Thursday, January 22, 2009

Night Over Water

I believe this excerpt from Ken Follett's novel best sums up its literary quality:
Now, while most people on the plane were still asleep, would be his chance of getting into the hold. Luggage locks would not delay him long. In no time at all he could have the Delhi Suite in his hands.

But he was wondering whether Margaret's breasts were not the most precious jewels he would ever hold.
Yeah, this was garbage. Like other Follett novels I've read (mostly when I was a teenager craving slightly richer stroke material than Penthouse Letters), all I'll probably end up remembering are the sex scenes (although, for some reason, I do retain the detailed passage in Lie Down With Lions on how shaped charges work using C4 and a Coke can). Still, I read the book because I needed inspiration for my upcoming game at DunDraCon (both involve Clipper planes and wartime intrigue, although less with the squamous horror here), and it certainly provided plenty of that. And I have to admit that Follett's formula of "MGM epic WWII romance if they had sex scenes on par with Caligula" is as much a part of the zeitgeist that informs my take on Our Darkest Hour as anything else.

This was trashy but mostly fun, basically Grand Hotel on the last commercial seaplane flying from Britain to the United States just as war is declared in 1939. Night Over Water lacks the excitement of Follett's espionage novels like Eye of the Needle and The Key to Rebecca, mainly because the characters' motivations lean more towards adultery, business fraud, and theft than in the great struggle that looms over such mundane proceedings. Indeed, nothing really happens until the last twenty pages, and when it does happen, the bad guys are so toothless that it feels like Follett just got bored with it by the end. Any climax that involves a German U-boat where the author never shows the U-boat is by definition perfunctory. So yeah, I guess it sucked. A very readable kind of suckage though, I'll give it that.

Monday, January 19, 2009

Winterbirth

I really wanted to like this book, and for the most part, I did. It kept my attention throughout, there were parts where I really didn't want to put the book down no matter how late the evening was, and I do plan on reading the following two books in the trilogy... but, for over 600 pages of just Act One of a three-part story, I came away from Winterbirth feeling rather unsatisfied.

I was expecting Winterbirth to follow along the formula set up by its fantasy genre relative A Song of Ice and Fire, and, in some sense, it does: a low-magic setting based on Anglo-Scottish history with the serial numbers filed off, forest-dwelling Elves-not-called-Elves as both antagonists and allies, all as background for a bunch of political struggles between short-sighted feudal barons while the Great Big Bad™ rises unseen in the shadows. What might sounds generic and unoriginal can, in the right hands, become deeply effective and mythic; and, the author Brian Ruckley, a Scottish eco-hippie turned genre novelist, is a solid writer.

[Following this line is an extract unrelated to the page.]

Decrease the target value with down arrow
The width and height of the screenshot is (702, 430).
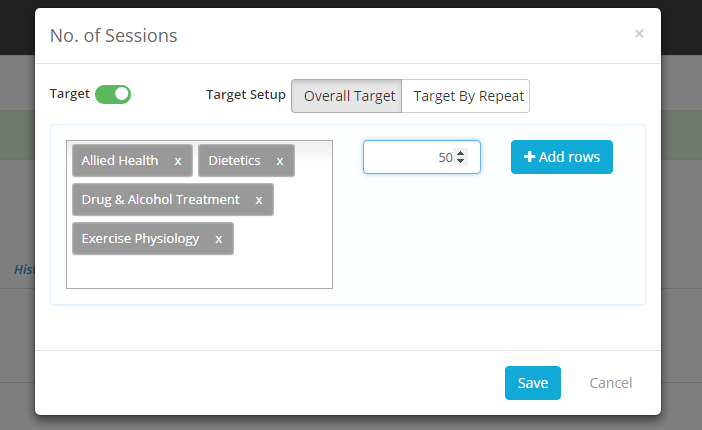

That said, there's just not enough meat in Winterbirth. Whereas every paragraph of the Ice and Fire books are crammed with little details hinting at the myriad vastness of the world outside Westeros and the rich history yet untapped by Martin, Ruckley's world seems rather plain. Worse, his characters have no real complexity (the primary protagonist Orisian is particularly vanilla) and Ruckley spends such little time fleshing them out before dropping them straight into the narrative (which, in the first novel, consists almost entirely of people either fleeing or being pursued around the countryside) that it isn't until nearly the end of the book that I actually start to care about them. That's a real problem as a good third of those characters are killed off by then.

Where Ruckley does shine is in establishing the gritty and bloody mood these books are well-regarded for. Maybe it's that I watched the BBC's History of Scotland documentary before I started reading Winterbirth, or that the Black Road antagonists (think the love child of John Calvin and Osama bin Laden) are so grimly different from usual fantasy baddies, but the novel does give the reader the sense of wind-chilled mail rubbing on calloused flesh. It may have its roots in Tolkein, but its heart is of refreshingly sterner stuff.

Saturday, January 3, 2009

I. Am. Old.

The new Doctor is...



My knee-jerk reaction is horror. It looks like we've ended up with some emo hipster hybrid of that douche in Twilight and k.d. lang after a sex change. The new show-runner is Stephen Moffat, who crafts more adult and more effective Who stories than the previous king Russell T. Davies; but this kind of thing has happened before, where darker scripts are wedded to an inadequate actor with goofy hair, and it didn't turn out so well.

But then... I realized, as the title suggests, that I am old, and when I think "he needs a hair-cut" and "how can anyone so young be taken seriously as the Doctor", I must admit that's just my age talking. The truth is that we know nothing about this guy, as we knew nothing about Tennant, who turned out to be one of the best Doctors we've yet had. And my Doctor - the one who was there when I first discovered the show - is Peter Davison, who was not much older than this Smith character. So I will remain optimistic.

Though I still think Paterson Joseph would've been superb. While he would've probably played it differently, his Marquis de Carabas from Neverwhere would've made for an excellent interpretation in and of itself.